There are four Vedas: the Ṛg-veda, the Yajurveda, the Sāmaveda and the Atharvaveda. Together they represent the oldest layer of Sanskrit literature and the oldest scriptures of Hinduism. Each contains four distinct sections consisting of:
- Saṃhitās: collection of hymns, prayers, benedictions, sacrificial formulas and litanies
- Brāhmaṇas: treatises discussing the significance of sacrificial rites and ceremonies
- Āraṇyakas: texts on rituals, ceremonies, sacrifices and symbolic-sacrifices
- Upaniṣad: commentaries on spirituality and philosophy
The Ṛg-veda (3,000 – 1,500 B.C.E.) is the oldest of the four Vedic collections. Most of its content explored the evolution of spiritual consciousness revolving around the immensity of the universe, its creation, and the mystery of life itself. It is mainly composed of songs of praise.

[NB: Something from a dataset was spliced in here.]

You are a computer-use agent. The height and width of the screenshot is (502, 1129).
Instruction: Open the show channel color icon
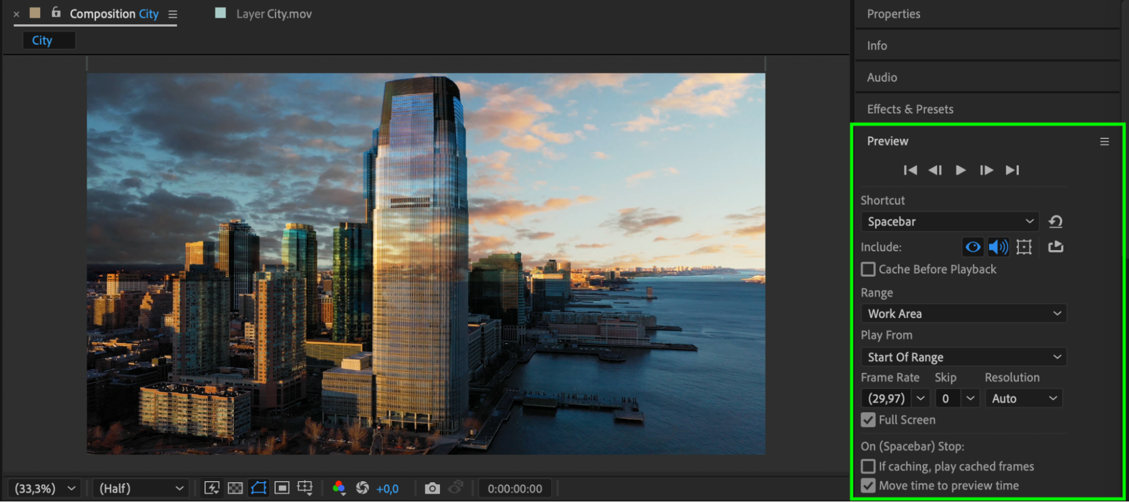click(x=338, y=488)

The Yajurveda (1,200 – 1,000 B.C.E.) is a compilation of sacrificial formulas describing the correct performance of sacrifice to which is attributed the whole control of the universe. This text is broadly grouped into two parts — the “black” (Krishna) Yajurveda and the “white” (Shukla) Yajurveda. The term “black” implies “the un-arranged, unclear, motley collection” of verses in contrast to the “white” which implies the “well arranged and clear.”
The Sāmaveda (1,200 – 1,000 B.C.E.) represents the tradition and the creative synthesis of music, sounds, melodies, meaning and spirituality.
The Atharvaveda (1,500 – 1,000 B.C.E.) is considered one of oldest surviving records of the evolutionary practices of religious medicine. Many books of the Atharvaveda are dedicated to rituals, spells, herbs, natural potions, and magic formulas traditionally used as medicine.